--- start ---

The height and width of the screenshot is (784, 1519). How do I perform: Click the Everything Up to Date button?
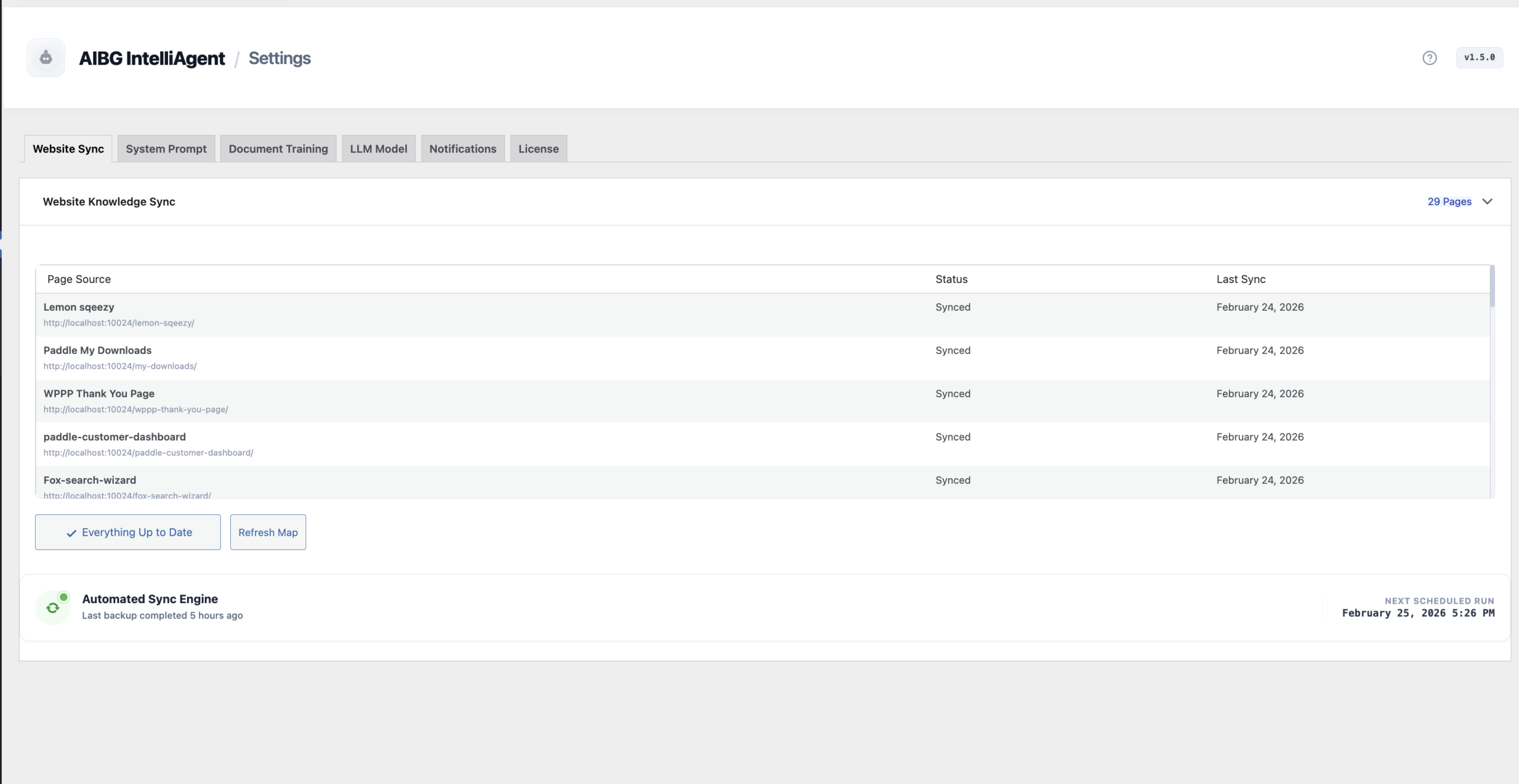click(128, 532)
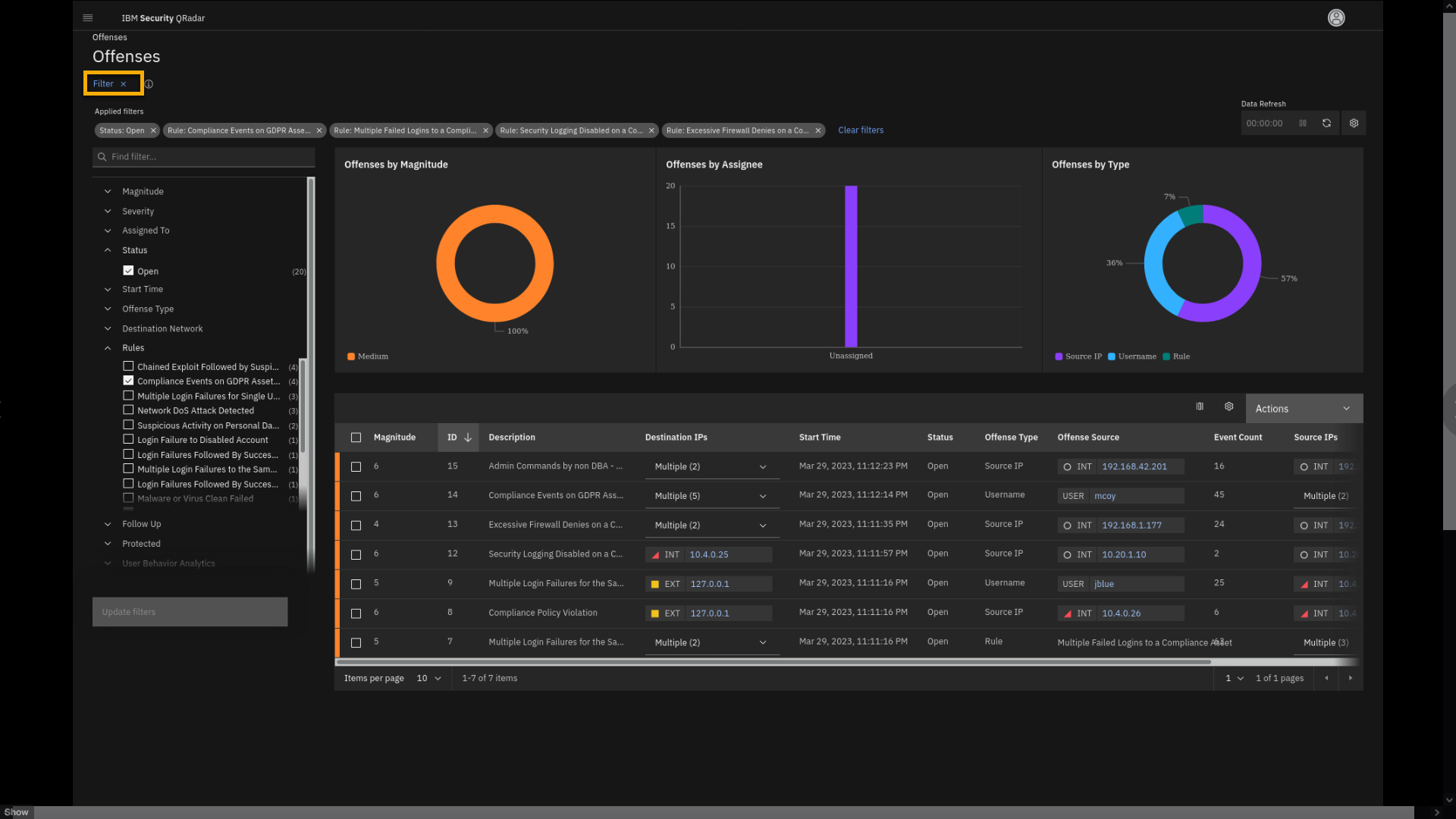Open the items per page dropdown

coord(428,678)
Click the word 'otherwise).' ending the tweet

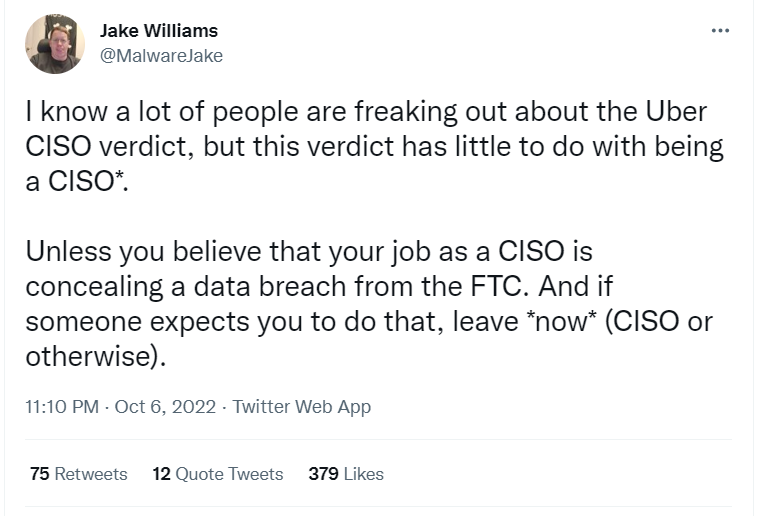(x=95, y=357)
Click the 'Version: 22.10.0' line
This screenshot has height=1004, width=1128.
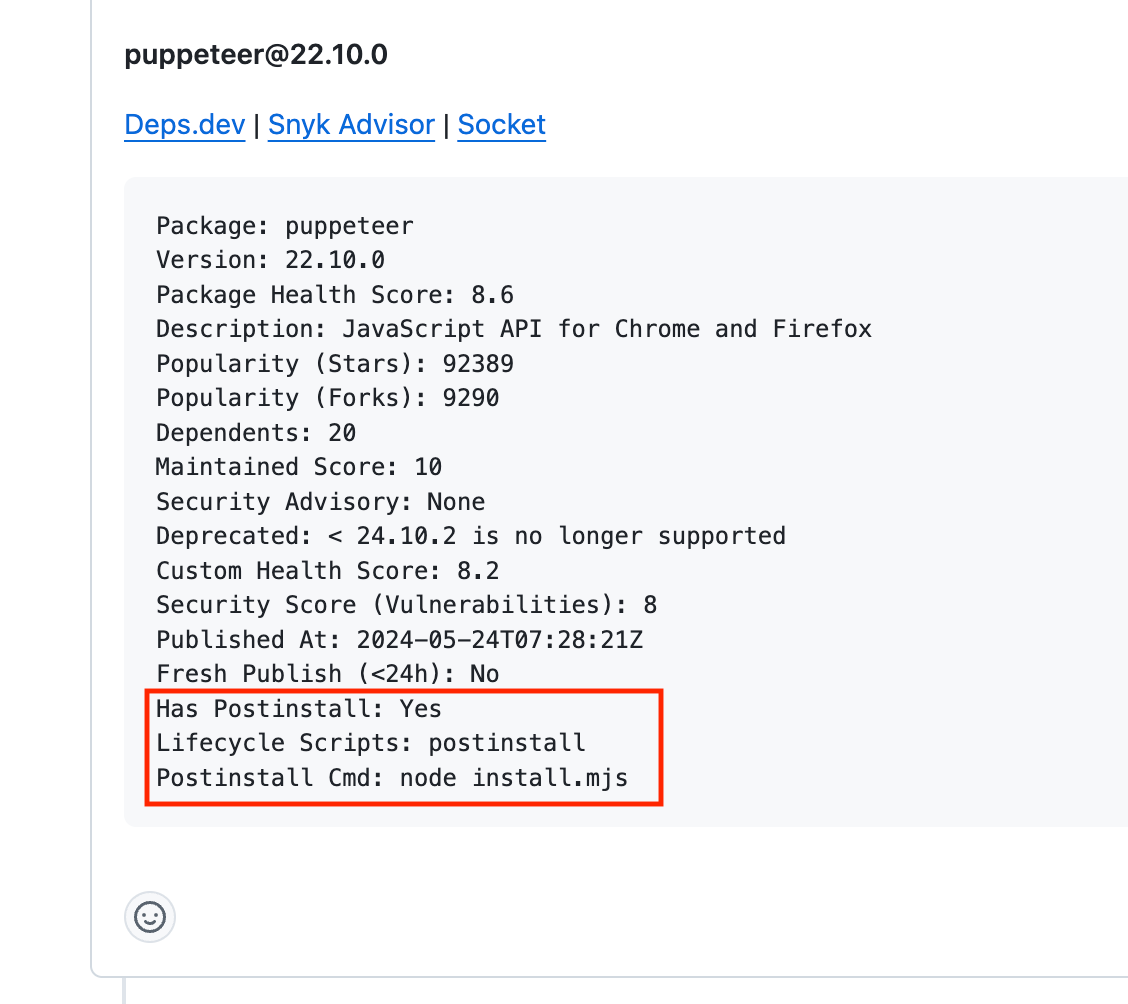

--- end ---

The exercise :: Update the listing above by changing every "screenshot" to "screen capture" and keeping everything else unchanged. Leave the pictures out of your version.

Completed task ::
The height and width of the screen capture is (784, 1519). How do I perform: Click the Everything Up to Date button?
click(128, 532)
Open the items per page dropdown

coord(428,678)
Click the word 'otherwise).' ending the tweet

(x=95, y=357)
Click the 'Version: 22.10.0' line
This screen capture has height=1004, width=1128.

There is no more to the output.